**Provided data:**
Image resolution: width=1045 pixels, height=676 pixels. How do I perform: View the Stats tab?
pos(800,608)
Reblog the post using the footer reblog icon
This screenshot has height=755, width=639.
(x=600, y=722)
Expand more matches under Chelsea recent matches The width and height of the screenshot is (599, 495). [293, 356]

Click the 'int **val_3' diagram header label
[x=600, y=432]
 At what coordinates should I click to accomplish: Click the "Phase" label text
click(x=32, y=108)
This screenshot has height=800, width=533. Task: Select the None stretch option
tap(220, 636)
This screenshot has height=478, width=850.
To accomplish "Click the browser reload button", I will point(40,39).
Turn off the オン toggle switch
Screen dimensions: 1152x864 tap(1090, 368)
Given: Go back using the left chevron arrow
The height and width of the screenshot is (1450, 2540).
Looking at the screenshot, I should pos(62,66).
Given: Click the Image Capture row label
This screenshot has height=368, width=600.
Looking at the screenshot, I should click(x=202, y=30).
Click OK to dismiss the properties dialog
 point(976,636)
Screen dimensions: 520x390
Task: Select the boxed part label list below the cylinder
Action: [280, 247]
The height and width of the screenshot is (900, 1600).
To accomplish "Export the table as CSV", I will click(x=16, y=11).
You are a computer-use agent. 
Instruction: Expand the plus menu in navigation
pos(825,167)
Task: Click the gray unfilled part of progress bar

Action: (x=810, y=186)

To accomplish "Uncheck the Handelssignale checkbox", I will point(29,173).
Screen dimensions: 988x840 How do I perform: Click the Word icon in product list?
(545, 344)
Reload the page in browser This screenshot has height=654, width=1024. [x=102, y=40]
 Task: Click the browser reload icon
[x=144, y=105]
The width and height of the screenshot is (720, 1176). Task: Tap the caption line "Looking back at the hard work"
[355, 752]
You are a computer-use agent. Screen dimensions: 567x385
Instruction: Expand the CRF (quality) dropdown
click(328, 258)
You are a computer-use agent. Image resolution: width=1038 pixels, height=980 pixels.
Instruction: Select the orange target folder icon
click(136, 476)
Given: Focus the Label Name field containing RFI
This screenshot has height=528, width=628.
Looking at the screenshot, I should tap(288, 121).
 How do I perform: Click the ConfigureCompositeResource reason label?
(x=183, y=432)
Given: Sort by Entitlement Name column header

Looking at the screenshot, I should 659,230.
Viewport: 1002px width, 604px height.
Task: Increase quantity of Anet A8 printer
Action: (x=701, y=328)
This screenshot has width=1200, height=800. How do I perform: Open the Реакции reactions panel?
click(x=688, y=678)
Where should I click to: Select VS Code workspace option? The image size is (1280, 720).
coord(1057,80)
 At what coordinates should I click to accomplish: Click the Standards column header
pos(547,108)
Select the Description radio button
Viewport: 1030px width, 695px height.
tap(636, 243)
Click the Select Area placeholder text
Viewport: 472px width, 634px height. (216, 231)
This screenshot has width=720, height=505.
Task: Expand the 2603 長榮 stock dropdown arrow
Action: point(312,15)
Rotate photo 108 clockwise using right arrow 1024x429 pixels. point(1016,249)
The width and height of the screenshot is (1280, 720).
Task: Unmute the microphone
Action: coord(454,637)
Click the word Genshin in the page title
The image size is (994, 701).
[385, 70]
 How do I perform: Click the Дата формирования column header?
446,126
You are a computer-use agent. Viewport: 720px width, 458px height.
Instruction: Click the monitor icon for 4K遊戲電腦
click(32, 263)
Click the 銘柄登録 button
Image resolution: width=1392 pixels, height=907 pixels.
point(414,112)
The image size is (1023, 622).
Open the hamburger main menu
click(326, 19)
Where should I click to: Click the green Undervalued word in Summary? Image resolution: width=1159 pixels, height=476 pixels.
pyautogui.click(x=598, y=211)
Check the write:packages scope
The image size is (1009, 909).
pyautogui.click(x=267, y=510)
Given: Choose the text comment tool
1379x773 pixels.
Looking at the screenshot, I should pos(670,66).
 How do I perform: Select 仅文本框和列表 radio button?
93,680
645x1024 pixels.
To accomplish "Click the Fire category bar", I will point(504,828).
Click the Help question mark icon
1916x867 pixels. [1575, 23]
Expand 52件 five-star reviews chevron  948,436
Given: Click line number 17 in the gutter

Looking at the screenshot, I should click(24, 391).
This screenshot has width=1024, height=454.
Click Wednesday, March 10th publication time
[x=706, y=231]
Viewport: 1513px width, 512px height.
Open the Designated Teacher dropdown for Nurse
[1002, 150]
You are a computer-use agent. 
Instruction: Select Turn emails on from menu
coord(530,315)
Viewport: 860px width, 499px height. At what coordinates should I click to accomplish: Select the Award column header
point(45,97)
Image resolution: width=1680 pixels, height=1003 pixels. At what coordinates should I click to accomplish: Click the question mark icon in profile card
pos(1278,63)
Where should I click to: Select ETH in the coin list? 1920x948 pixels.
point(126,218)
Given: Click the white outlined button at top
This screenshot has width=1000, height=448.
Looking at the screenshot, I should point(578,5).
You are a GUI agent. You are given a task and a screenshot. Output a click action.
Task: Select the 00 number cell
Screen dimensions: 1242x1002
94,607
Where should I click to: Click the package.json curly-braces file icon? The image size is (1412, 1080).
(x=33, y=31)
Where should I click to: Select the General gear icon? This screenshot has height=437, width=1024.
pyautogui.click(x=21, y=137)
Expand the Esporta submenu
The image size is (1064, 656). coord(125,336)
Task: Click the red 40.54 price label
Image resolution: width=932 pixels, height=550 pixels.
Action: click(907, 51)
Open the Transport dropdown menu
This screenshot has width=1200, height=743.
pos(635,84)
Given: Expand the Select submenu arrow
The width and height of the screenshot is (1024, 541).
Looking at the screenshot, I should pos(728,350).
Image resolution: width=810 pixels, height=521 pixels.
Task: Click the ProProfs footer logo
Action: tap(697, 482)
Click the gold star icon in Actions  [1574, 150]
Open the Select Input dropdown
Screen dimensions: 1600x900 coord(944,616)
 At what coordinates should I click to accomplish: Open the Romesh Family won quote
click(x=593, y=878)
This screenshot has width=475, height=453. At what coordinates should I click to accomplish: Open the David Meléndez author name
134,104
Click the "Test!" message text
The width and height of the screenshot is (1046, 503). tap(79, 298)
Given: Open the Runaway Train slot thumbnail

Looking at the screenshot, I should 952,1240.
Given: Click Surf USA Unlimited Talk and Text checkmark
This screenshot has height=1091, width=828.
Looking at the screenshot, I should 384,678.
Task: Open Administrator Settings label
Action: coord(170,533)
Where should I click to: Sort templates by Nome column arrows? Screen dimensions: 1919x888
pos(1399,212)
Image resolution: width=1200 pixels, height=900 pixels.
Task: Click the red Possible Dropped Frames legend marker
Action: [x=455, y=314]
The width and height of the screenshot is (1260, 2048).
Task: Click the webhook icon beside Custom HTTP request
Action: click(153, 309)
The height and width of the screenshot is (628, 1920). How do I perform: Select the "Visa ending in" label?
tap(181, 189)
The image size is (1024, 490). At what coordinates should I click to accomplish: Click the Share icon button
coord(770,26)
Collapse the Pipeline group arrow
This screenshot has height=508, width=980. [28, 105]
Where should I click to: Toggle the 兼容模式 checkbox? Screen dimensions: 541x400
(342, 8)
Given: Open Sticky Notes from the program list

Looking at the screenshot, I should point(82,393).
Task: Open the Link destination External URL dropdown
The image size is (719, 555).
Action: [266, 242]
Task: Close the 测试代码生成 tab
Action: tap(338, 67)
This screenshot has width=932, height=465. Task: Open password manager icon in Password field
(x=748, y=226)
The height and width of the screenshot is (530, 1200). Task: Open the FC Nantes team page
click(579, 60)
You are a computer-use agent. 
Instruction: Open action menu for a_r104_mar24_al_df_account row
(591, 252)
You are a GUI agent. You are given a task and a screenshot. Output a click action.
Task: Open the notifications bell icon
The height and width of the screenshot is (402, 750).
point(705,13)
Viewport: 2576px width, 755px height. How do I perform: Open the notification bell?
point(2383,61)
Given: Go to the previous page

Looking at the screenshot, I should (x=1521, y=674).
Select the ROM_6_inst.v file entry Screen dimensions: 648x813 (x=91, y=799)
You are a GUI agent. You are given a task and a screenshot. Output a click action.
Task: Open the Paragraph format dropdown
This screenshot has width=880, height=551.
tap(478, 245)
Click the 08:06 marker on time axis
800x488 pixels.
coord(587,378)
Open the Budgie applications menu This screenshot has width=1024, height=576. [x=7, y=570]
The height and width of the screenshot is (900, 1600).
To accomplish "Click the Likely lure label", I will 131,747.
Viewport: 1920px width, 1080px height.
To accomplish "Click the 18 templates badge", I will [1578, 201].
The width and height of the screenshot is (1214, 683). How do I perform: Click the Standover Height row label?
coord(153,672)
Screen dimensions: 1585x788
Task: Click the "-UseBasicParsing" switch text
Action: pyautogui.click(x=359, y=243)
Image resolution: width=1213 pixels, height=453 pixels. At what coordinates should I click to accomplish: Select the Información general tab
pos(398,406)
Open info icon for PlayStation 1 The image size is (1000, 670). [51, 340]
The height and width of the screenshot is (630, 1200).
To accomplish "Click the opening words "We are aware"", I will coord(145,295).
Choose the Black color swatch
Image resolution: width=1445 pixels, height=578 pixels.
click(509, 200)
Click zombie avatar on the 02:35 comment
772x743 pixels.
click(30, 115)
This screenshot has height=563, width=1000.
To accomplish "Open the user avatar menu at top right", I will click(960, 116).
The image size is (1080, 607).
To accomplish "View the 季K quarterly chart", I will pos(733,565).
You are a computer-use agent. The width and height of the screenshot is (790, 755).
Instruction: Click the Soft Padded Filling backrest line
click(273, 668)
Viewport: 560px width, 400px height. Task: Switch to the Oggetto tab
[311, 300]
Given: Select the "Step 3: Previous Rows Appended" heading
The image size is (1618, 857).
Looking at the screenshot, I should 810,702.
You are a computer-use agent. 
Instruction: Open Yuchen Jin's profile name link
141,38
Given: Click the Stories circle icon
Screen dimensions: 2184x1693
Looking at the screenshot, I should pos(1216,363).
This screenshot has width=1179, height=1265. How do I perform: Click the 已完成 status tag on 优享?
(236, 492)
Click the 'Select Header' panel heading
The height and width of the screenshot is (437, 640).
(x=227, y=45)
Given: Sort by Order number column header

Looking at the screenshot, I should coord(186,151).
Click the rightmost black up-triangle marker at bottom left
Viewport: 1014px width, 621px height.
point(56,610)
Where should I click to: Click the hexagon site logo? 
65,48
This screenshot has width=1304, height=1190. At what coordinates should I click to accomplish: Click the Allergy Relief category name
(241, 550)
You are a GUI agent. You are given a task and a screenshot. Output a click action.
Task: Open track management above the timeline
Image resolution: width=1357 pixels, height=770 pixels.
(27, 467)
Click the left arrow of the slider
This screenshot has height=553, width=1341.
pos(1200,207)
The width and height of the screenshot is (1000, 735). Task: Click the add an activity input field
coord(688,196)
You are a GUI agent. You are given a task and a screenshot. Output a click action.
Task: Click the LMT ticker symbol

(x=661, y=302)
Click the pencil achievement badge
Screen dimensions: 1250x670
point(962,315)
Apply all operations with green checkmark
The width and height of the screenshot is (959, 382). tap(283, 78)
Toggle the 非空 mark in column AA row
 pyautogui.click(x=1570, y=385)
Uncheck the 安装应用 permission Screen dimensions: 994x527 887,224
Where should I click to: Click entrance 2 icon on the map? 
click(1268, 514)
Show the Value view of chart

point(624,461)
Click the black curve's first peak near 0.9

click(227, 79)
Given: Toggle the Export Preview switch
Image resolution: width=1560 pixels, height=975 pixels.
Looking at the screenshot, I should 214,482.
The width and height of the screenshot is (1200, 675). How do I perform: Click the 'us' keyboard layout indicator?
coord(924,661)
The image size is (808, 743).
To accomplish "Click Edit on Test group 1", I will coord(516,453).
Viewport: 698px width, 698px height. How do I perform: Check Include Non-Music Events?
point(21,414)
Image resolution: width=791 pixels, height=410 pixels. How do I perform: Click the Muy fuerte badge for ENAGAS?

**Work to be completed:**
Among the lines above, count those containing the word "chevron" and give nothing but the result.

**Written answer:**
2